2011年3月20日 の説教



 聖書

フィリピの信徒への手紙 3章7~21節

説教要旨   今日の3章20節の「本国(ギリシア語の原語はポリテゥーマ)」という言葉は、「国籍」や「市民権」とも訳せる言葉です。

 使徒パウロの活躍した地中海世界はローマ帝国の席巻する世界です。そこではローマ市民権をもつ者の権益がとても幅をきかせていました。ローマ帝国のマケドニア州の州都とされた植民都市フィリピには前42年のフィリピ戦役の退役軍人たちがローマ市民権を与えられ我が物顔で闊歩し現世を謳歌していました。その一方で何の権益ももたぬ様々な国からの難民や移民たちがひしめき明暗を分けていました。フィリピの教会にもこういった事情が反映されていただろうと思われます。紀元前30年にオクタウィアヌスが始めたフィリピの都市建設事業によって、都市の区割り、ローマ風のフォルム(広場)の建設、鉱山の開発、また古い円形劇場の改築によるローマ風の競技会が開催され、こうした小ローマの建設はローマ趣味と経済の発展を促しながらも、快楽と欲望の町の体をなし、その一方で貧富の差が増大し、さまざまな問題が起きました。今日の3章18-19節でパウロはこう嘆いています。「キリストの十字架に敵対して歩んでいる者が多いのです。彼らの行き着くところは滅びです。彼らは腹を神とし、恥ずべきものを誇りとし、この世のことしか考えていません。」

 そしてパウロは12-14節にこう語っています。「なすべきことはただ一つ、後ろのものを忘れ、前のものに全身を向けつつ、・・・目標を目指してひたすら走ることです。」創世記19章で不義と邪悪に充ち満ちて滅び行くソドムとゴモラの町を出るロトの一家に向けて神が「命がけで逃れよ。後ろを振り返ってはいけない(9章17節)」と示した言葉を思い起こします。17節で、ひたすら走り抜いたパウロの言葉として「兄弟たち、皆一緒にわたしに倣う者となりなさい」が示されます。

 パウロは20節で、フィリピの人々に、既存のローマの市民権ではない、私たちの天に国籍をもつことを証する、という言葉で語ります。

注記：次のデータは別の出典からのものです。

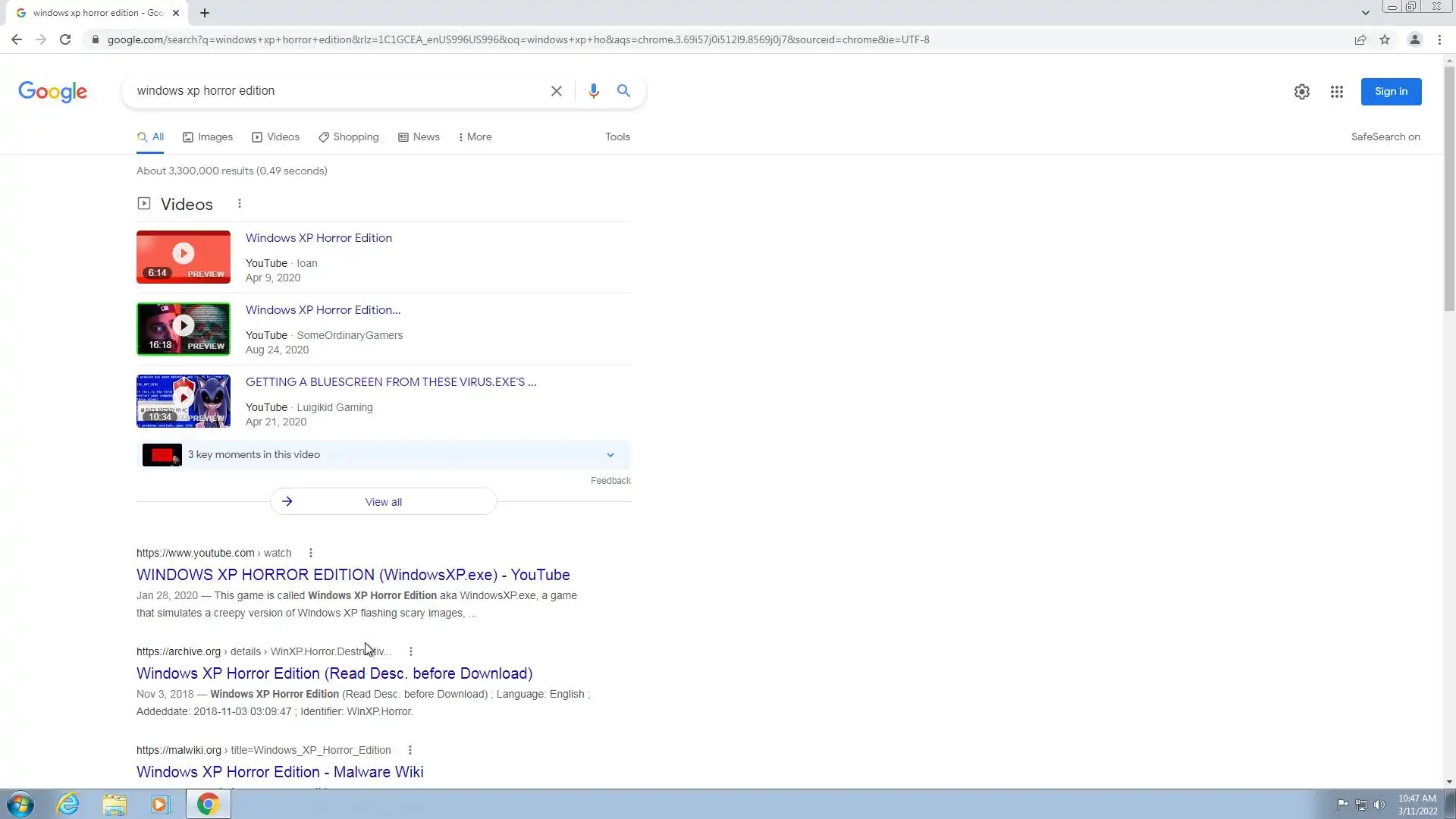Open Chrome tab search dropdown arrow
Image resolution: width=1456 pixels, height=819 pixels.
(1365, 13)
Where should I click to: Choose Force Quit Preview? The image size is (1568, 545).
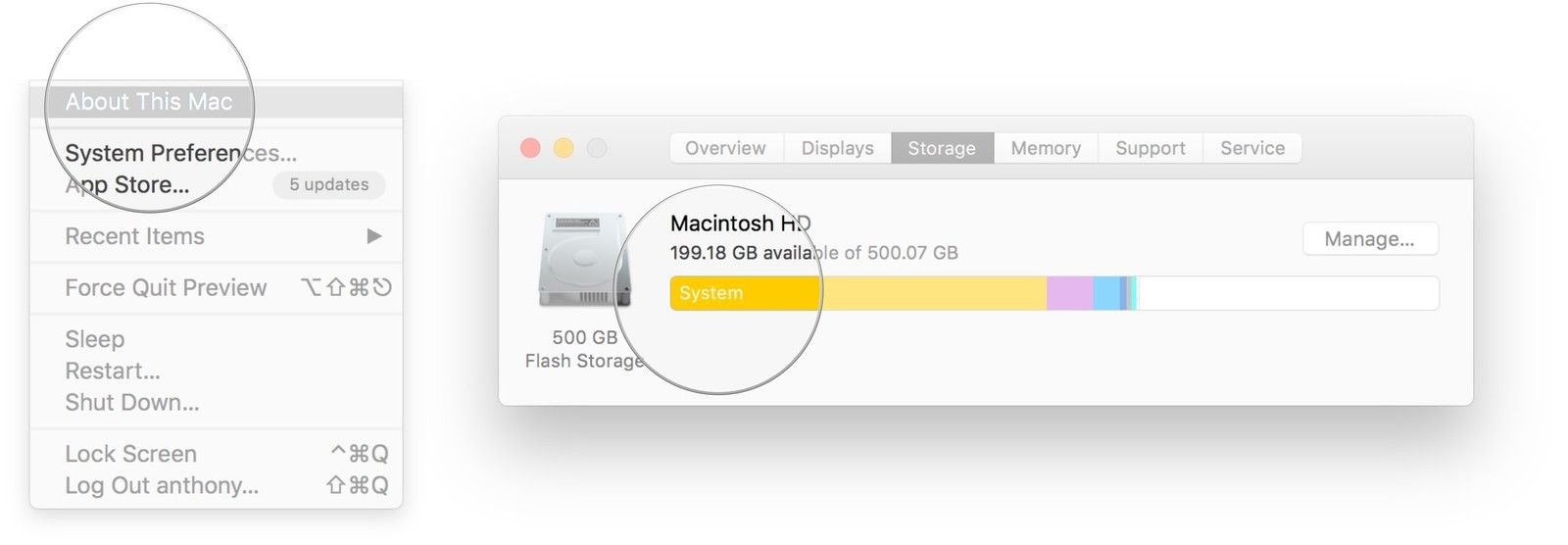pos(166,288)

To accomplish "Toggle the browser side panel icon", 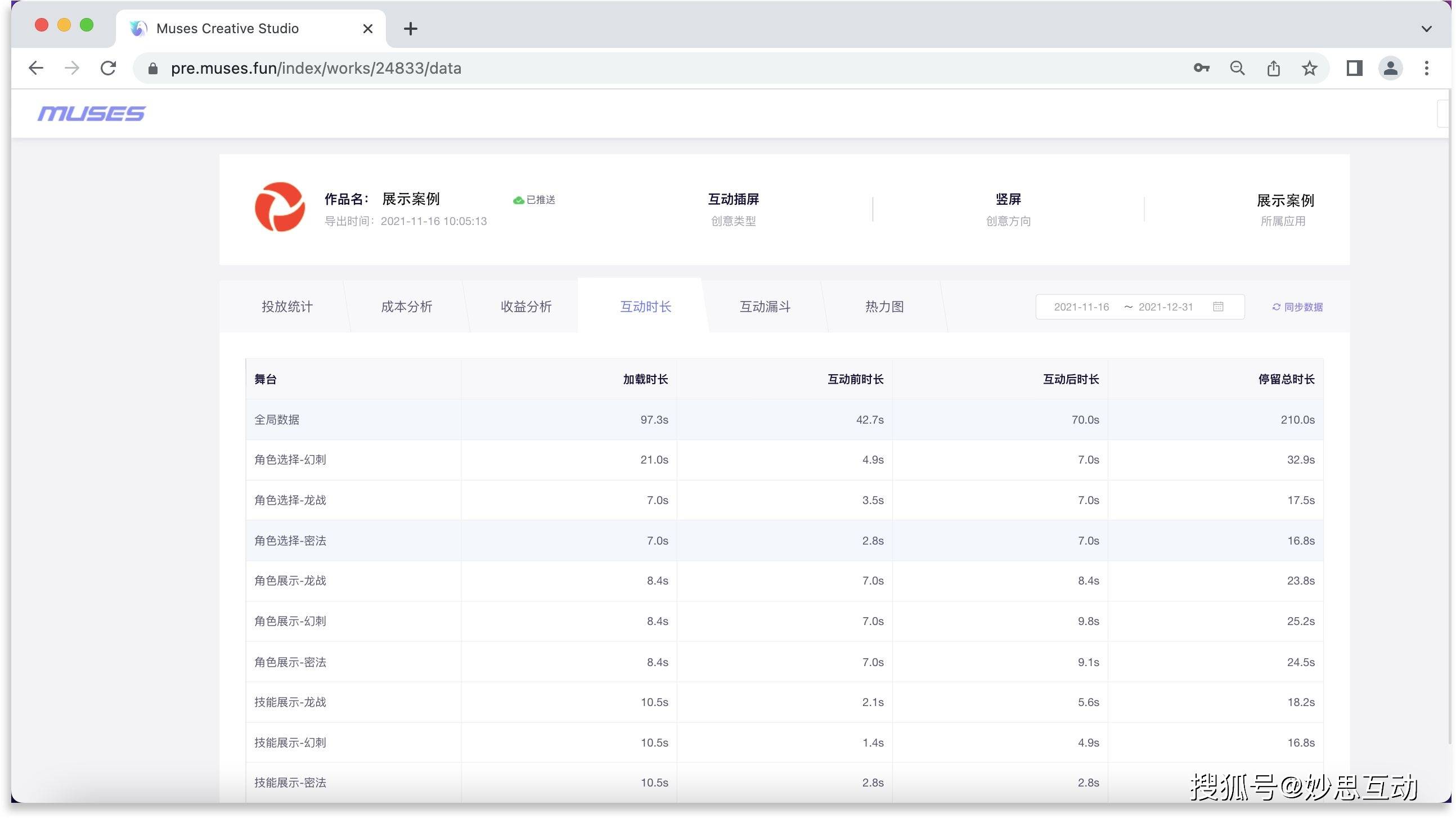I will [x=1354, y=69].
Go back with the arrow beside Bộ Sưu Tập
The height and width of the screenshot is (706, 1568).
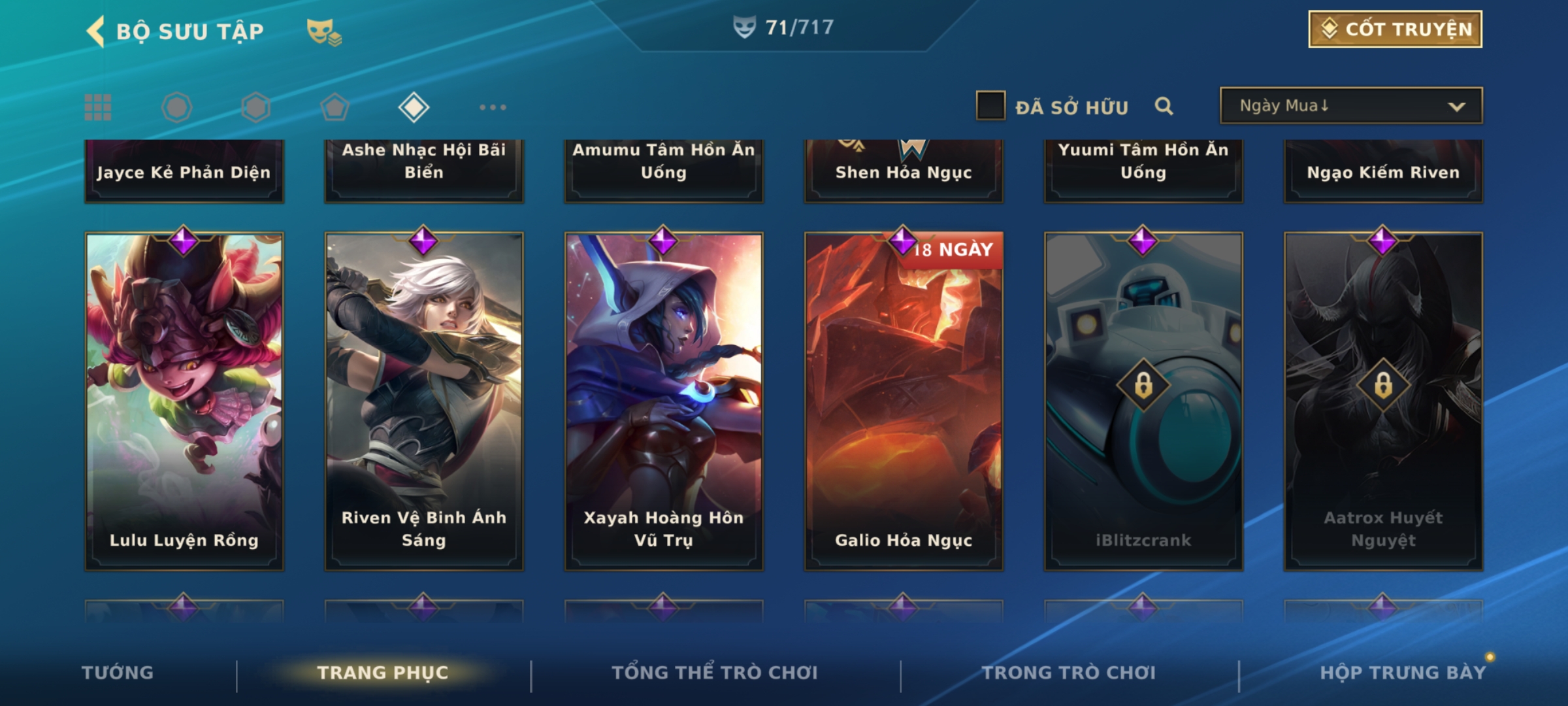[95, 31]
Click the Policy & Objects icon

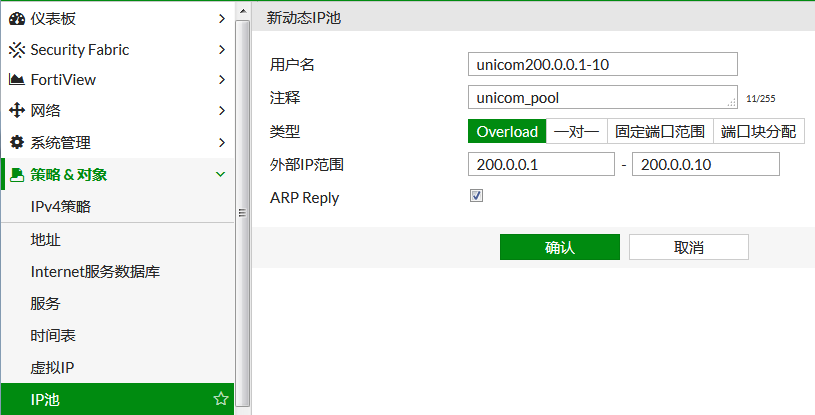pyautogui.click(x=17, y=175)
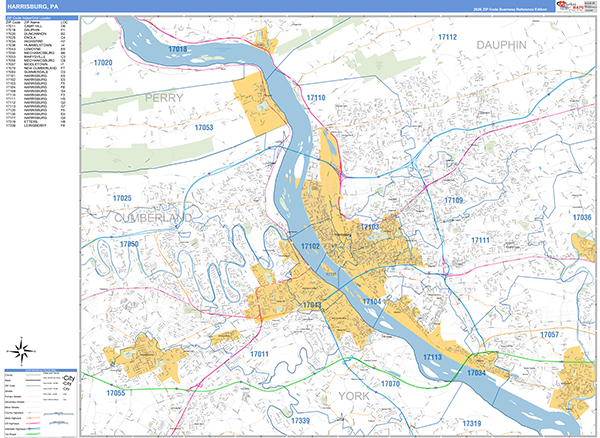
Task: Select ZIP code 17113 label on map
Action: pos(432,357)
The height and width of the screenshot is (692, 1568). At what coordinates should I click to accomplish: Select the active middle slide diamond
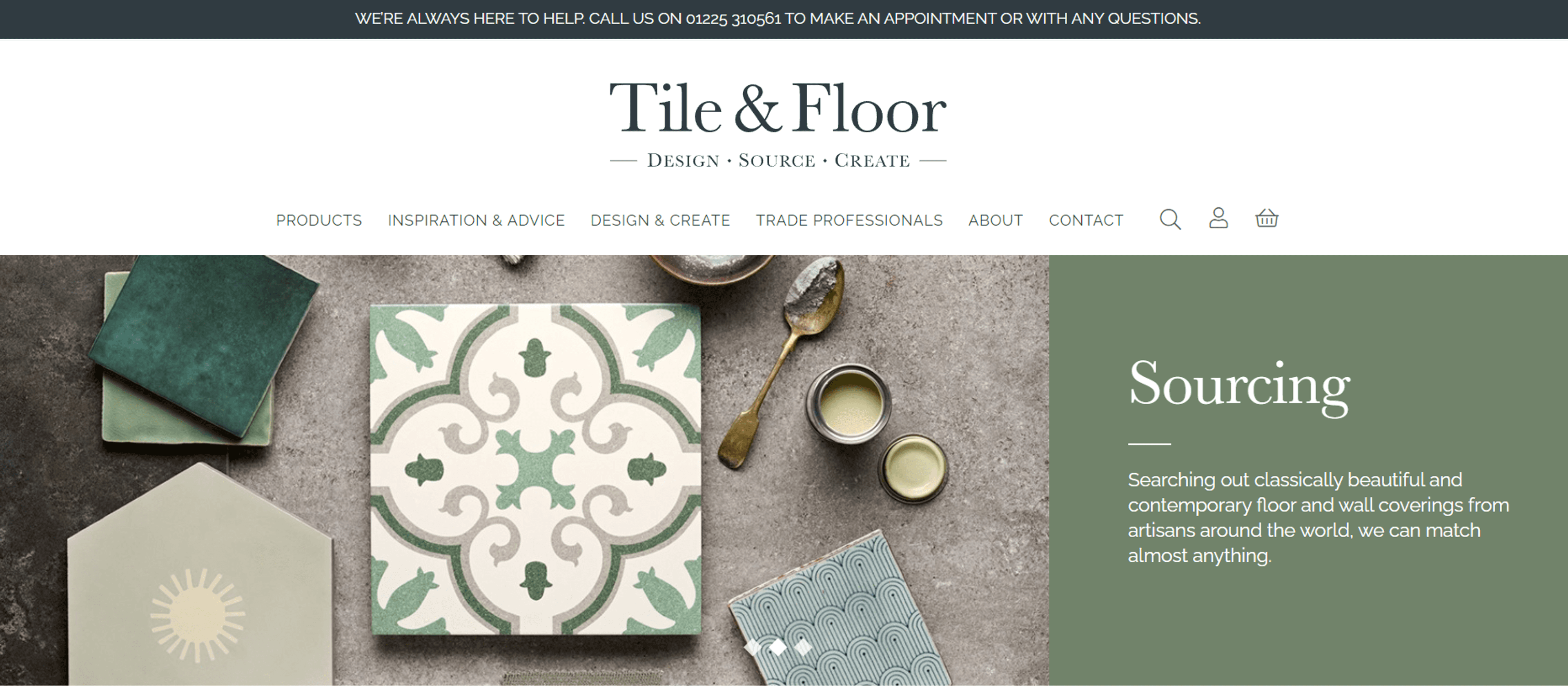coord(778,647)
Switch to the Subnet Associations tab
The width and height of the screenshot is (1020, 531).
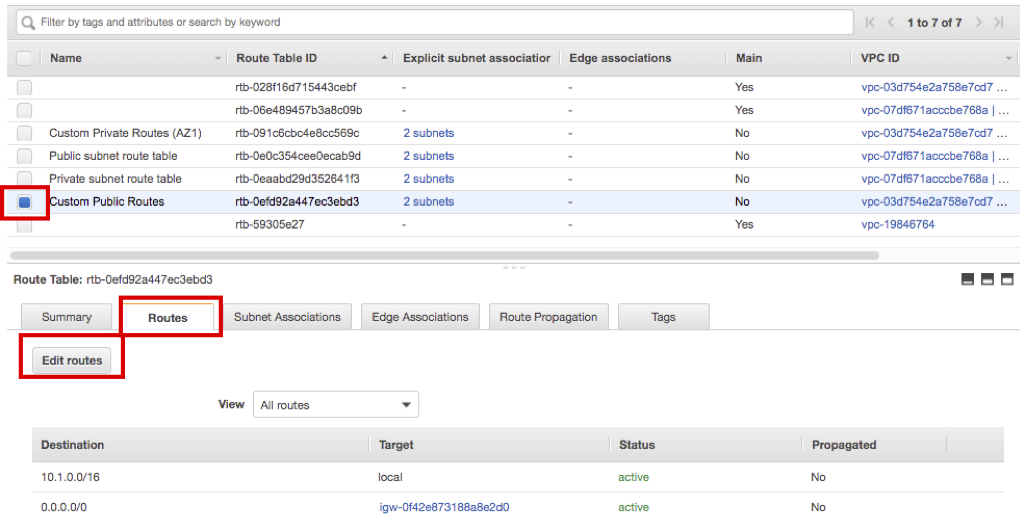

それはキリストを信じる信仰とそのあかしとしての洗礼を、パウロの確信に即して言えば、「わたしにとって、生きるとはキリスト(1章21節)」と言われているように、キリストご自身が私たちの命であり、私たちと一体化して下さるということであります。キリストが私たちのために天の国の国籍を得るには罪の滅ぼしのために自らが十字架につけられ、私たちのために苦しみ死なれ、そして復活というみ業によってなされ得られたものでした。キリストが生涯をかけ、父なる神の御心に従った労苦によって私たちに与えられたのがこの天国の市民権なのです。これがどのような逆境、そして死に対しても私たちの身と命を保証し、守るのです。この天にある国籍をもつものにはどんな悲しみや死の恐ろしさに対しても、それを乗り越える保証と力が与えられているのです。